3. To achieve this transformation, we've introduced a matrix
organizational structure, creating global practice
responsibilities. This is designed to drive better and clearer
accountability to those responsible for markets and those running
products and services across geographies. We have done this to
ensure that we deliver our products and services at
consistently-high standards. And we have done this to ensure that
these products and services reflect and accommodate local-market
differences.
4. And to achieve this transformation, we've started to develop
more sophisticated approaches to talent management. During 2016, we
developed new global processes for reviewing our talent base to
drive development and retention programs, and to support succession
planning. These are rolling out into the business in 2017. We are
committed to also continue to improve our ability to recruit the
specialist talent that our clients' needs demand, and to further
enhance employee engagement.
An aspiration for the future
Ebiquity as the partner of choice for the media, data, and
adtech communities
The purpose of our business is creating clarity for our clients
on the return on investment that their media investments yield for
them in all channels. By understanding simply and clearly the
effectiveness and efficiency of their media choices, we help them
to optimize performance. This performance is mediated through an
increasingly diverse range of partner businesses. The most
significant of these partners is usually the advertiser's media
agency of record, although it now also includes an array of
specialist digital, technology, and data businesses across the
adtech and martech ecosystem.
Because we evaluate the performance of the output of our
clients' agencies, it is our long-term ambition and aspiration to
work in partnership with them too. It is our role to test -
independently - and demonstrate the real value that they are
delivering for our clients, as well as to recommend strategies for
improving media performance still further. This is why we would
like - over the coming years - to become the partner of choice of
our clients' partner agencies, too.
This is true across all our services, from pitch management to
marketing performance optimization; from media value measurement to
market intelligence; from strategic media consultancy to contract
compliance reviews. We recognize that some of our services -
including agency pitch management and contract compliance reviews -
are a cost of doing business for agencies. Nevertheless, they are
important aspects of good governance, and we try to deliver these
services in a straightforward and professional manner for all
parties.
Our desire to become the partner of choice for the media
industry is also why - for instance - we are developing our new
Connect data management platform to allow seamless and automated
uploads of media data from media agencies. This will reduce the
load on agencies, improving the accuracy of data, and save time for
agencies and advertisers.
If an advertiser decides to change its agency of record, for
instance, and we're appointed to manage the pitch process, it's
important that we should have good relationships with and deep
knowledge of the capabilities of all potential media agency
partners. We also need good relationships with the leadership of
agencies, data partners, and adtech providers such as ad servers
and DSPs. We are building these relationships in both local markets
and at a global level.
Part of our commitment to being the partner of choice to the
global advertiser community extends to our close working
relationship with leading industry trade bodies. This includes the
World Federation of Advertisers (WFA), the Incorporated Society of
British Advertisers (ISBA), the U.S. Association of National
Advertisers (ANA), and representative bodies in other key global
markets including Australia, France, Germany, and Spain.

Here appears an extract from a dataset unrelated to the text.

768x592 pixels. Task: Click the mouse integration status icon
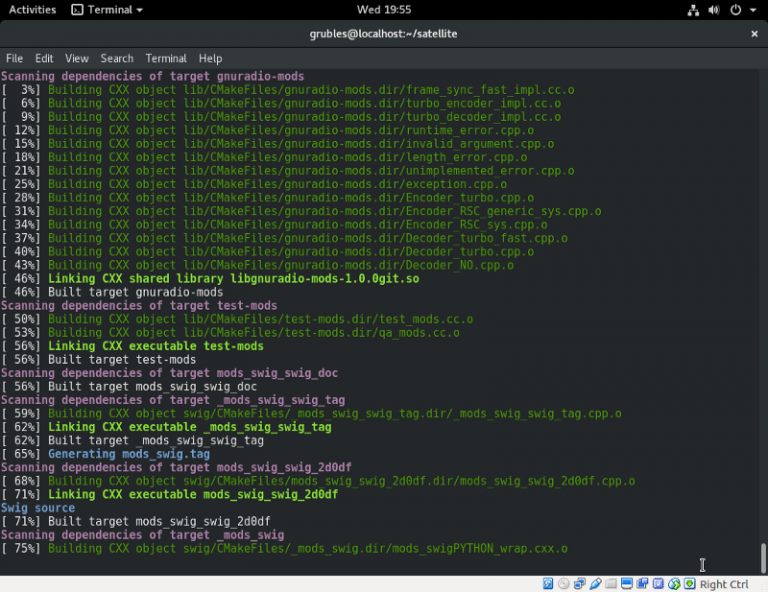tap(675, 584)
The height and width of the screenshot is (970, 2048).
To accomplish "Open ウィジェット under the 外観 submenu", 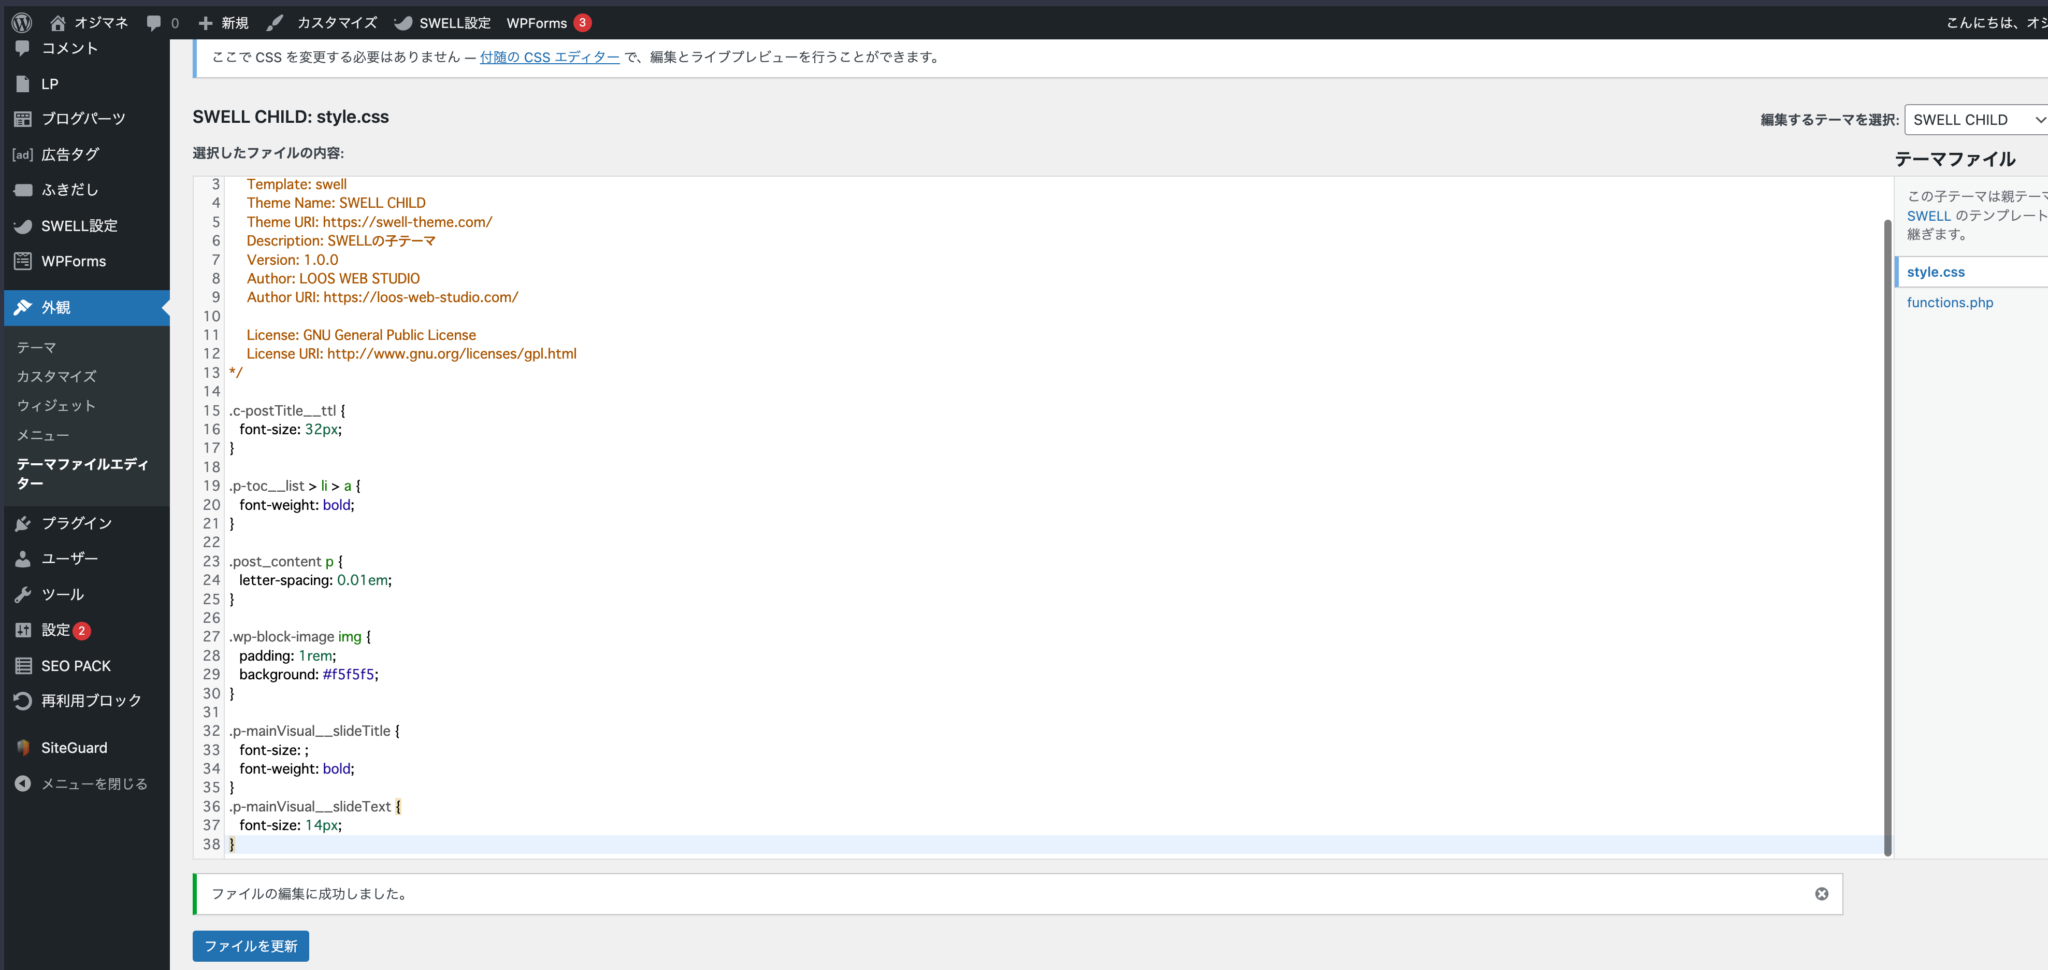I will 56,406.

Our Growth Acceleration Plan
Across our one global Ebiquity, we are now actively embedding
our matrix structure, our people strategy, and our narrative
purpose as fundamentals required to grow the business. In the next
stage of our development, we are actively transforming Ebiquity
into a technology-enabled consultancy.
Our clients demand and rightly expect quick turnaround of
analysis of large volumes of data. Over the coming years, we can
only meet these expectations and scale our business by making our
products and services technology-enabled throughout.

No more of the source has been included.